Community Articles

MattWho · ‎04-12-2018

Short Description:

A NiFi connection is where FlowFiles are temporarily held between two connected NiFi Processor components. Each connection that contains queued NiFi FlowFiles will have a footprint in the JVM heap. This article will breakdown a connection to show how NiFi manages the FlowFiles that are queued in that connection and that affects heap and performance.

Article:

First let me share the 10,000 foot view and then I will discuss each aspect of the following image:

*** NiFi FlowFiles consist of FlowFile Content and FlowFile Attributes/metadata. FlowFile content is never held in a connections heap space. Only the FlowFile Attributes/metadata is placed in heap by a connection.

The "Connection Queue":

The connection queue is where all FlowFiles queued in the connection are held. To understand how these queued FlowFiles affect performance and heap usage, lets start by focusing on the "Connection Queue" dissection at the bottom of the above image.

The overall size of a connection is controlled by the configured "back Pressure Object Threshold" and "Back Pressure Data Size threshold" settings the user defines per connection.

Back Pressure Object Threshold and Back Pressure Data Size Threshold:

The "Back Pressure Object Threshold" default setting here is 10000.

The "Back Pressure Data Size Threshold" defaults to 1 GB.

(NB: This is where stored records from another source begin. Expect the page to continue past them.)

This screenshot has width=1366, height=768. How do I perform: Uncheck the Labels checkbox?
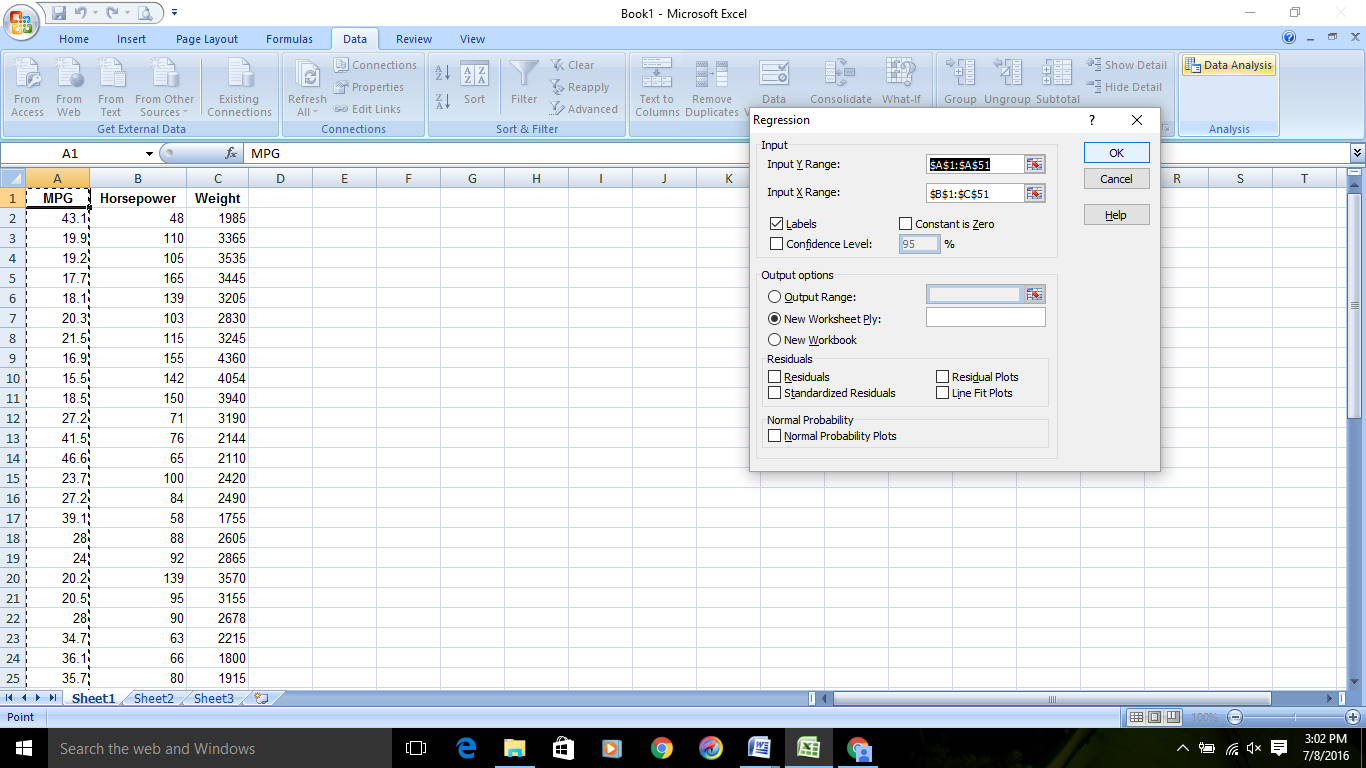click(777, 224)
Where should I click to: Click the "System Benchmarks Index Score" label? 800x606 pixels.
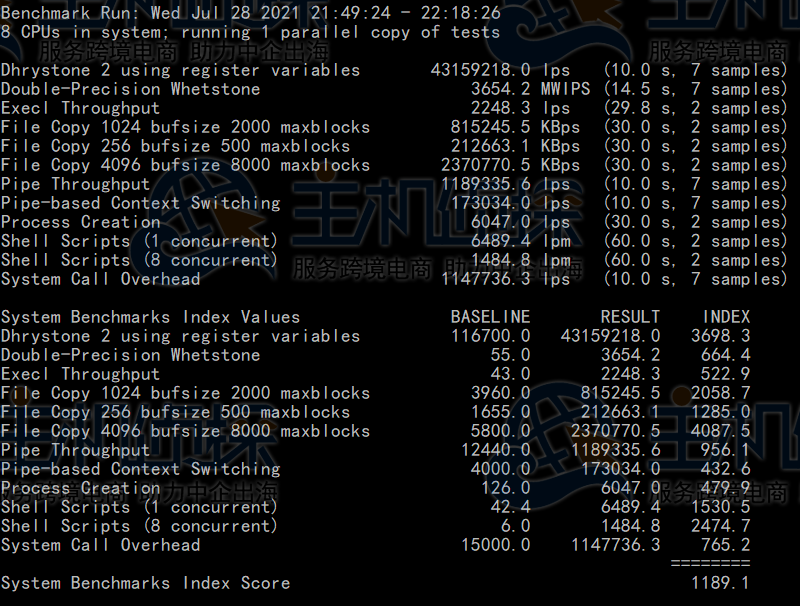click(145, 583)
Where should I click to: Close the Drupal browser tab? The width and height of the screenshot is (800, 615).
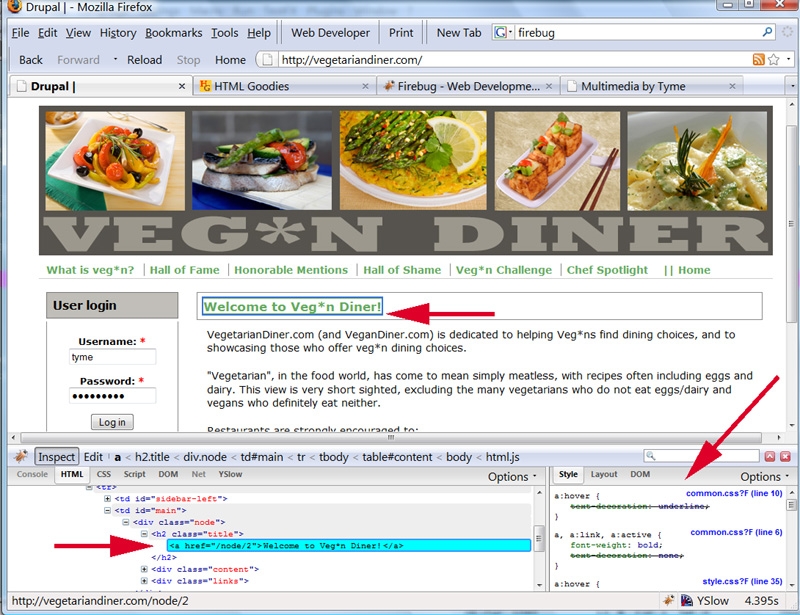tap(180, 86)
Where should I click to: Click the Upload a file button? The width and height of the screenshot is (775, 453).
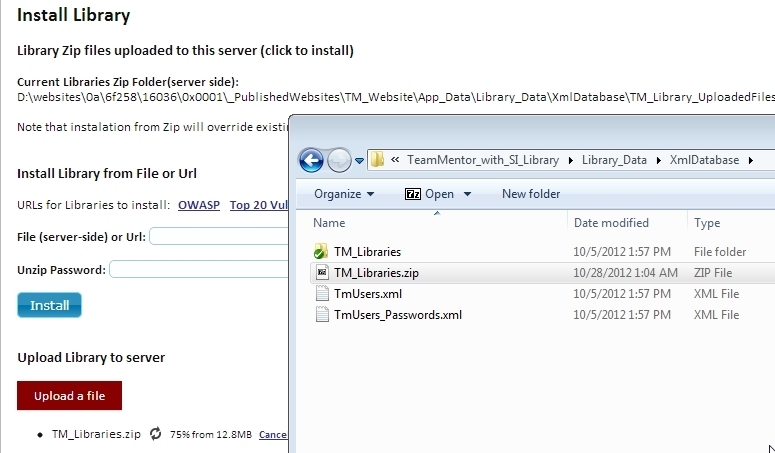[x=69, y=396]

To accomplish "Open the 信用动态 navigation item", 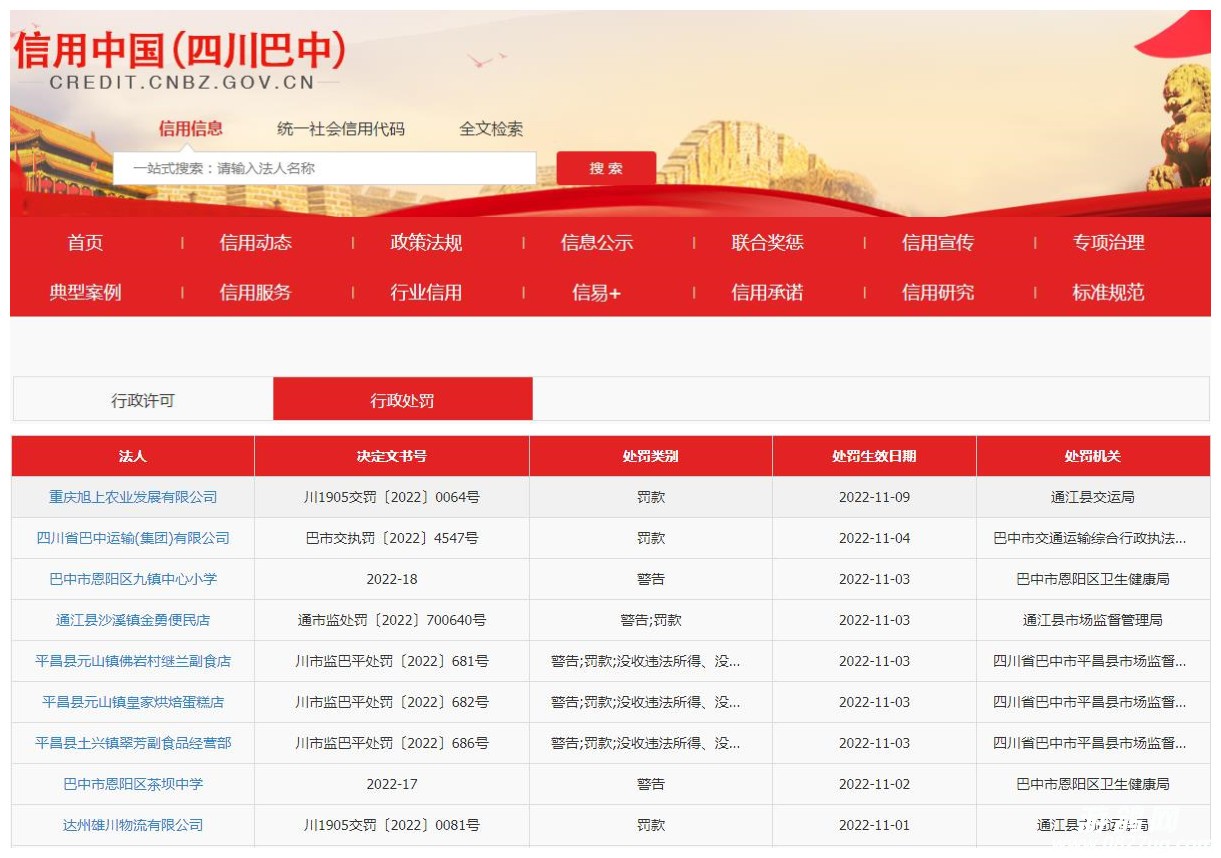I will (x=256, y=243).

Both of these settings are soft limits. This means that they can be exceeded. As an example, lets assume default settings above and a connection that already contains 9,500 FlowFiles. Since the connection has not reached or exceeded object threshold yet, the processor feeding that connection will be allowed to run. If that feeding processor should produce 2,000 FlowFiles when it executes, the connection would grow to 11,500 queued FlowFiles. The preceding processor would then not be allowed to execute until the queue dropped below the configured threshold once again.

The same hold true for the Data Size threshold. Data Size is based on the cumulative reported size of the content associated to each queued FlowFile.

Now that we know how the overall size of "connection queue" is controlled, lets break it down it to its parts:

1. ACTIVE queue: FlowFiles enter a connection will initially begin to placed in the active queue. FlowFiles will continue to placed in to this queue until that queue has reached the global configured nifi swap threshold. All FlowFiles in the active queue are held in heap memory. The processor consuming Flowfiles from this connection will always pull FlowFiles from the active queue. The size of the active queue per connection is controlled by the following property in the nifi.properties file:

 nifi.queue.swap.threshold=20000

Increasing the swap threshold increase the potential heap footprint of every single connection in your dataflow(s).

2. SWAP queue: Based on above default setting, once a connection reaches 20,000 FlowFiles, new FlowFiles entering the connection are placed in the swap queue. The swap queue is also held in heap and is hard coded to 10,000 FlowFiles max. If space is freed in the active queue and no swap files exist, FlowFiles in the swap queue will be moved directly to the active queue.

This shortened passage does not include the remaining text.